Video goodness: The Kodiak Project

January 10th, 2012| No Comments

Video Goodness: The Kodiak Project

One of the official selections at this year’s Fly Fishing Film Tour, LDR Media’s The Kodiak Project is a little bit special.

Three fly fishermen (Conway Bowman, Kirk Deeter and Chris Santella) head up to Kodiak Island, Alaska to fish a legendary river that everyone has heard about it, but no one seems to have seen or fished.
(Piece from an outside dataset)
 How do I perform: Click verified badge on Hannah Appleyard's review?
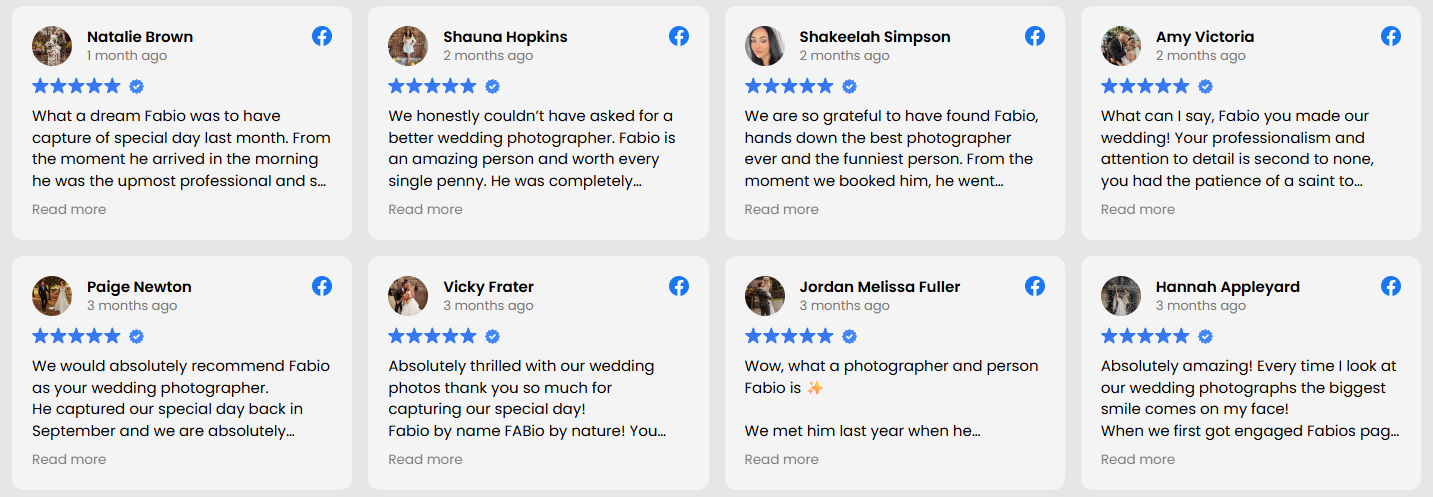point(1206,336)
The river is the Karluk and was considered the greatest salmon river in the world in the late 1800s, before 10 canneries and intense commercial fishing devastated the salmon run (an important lesson as to what man can do if he’s not respectful of the delicate balance of the environment).
What remains of the Karluk today is Alaska’s second largest steelhead run along with a robust run of all five salmon species that has recovered. The 22-mile Karluk is almost entirely knee-deep, so it is a rare place you can sight-cast for steelhead.
The Karluk’s remote location and Kodiak Island’s highly variable weather make it a difficult place to access to chase the large numbers of fall-run, wild steelhead that can range as high as 11,000 fish per year. Most Alaska fishing lodges wind down their seasons in August or September due to shortening days and worsening weather, but Kodiak Legends stays open late. In addition to steelhead, the crew will do some fishing for salmon sharks, cohos, rainbows and dollies.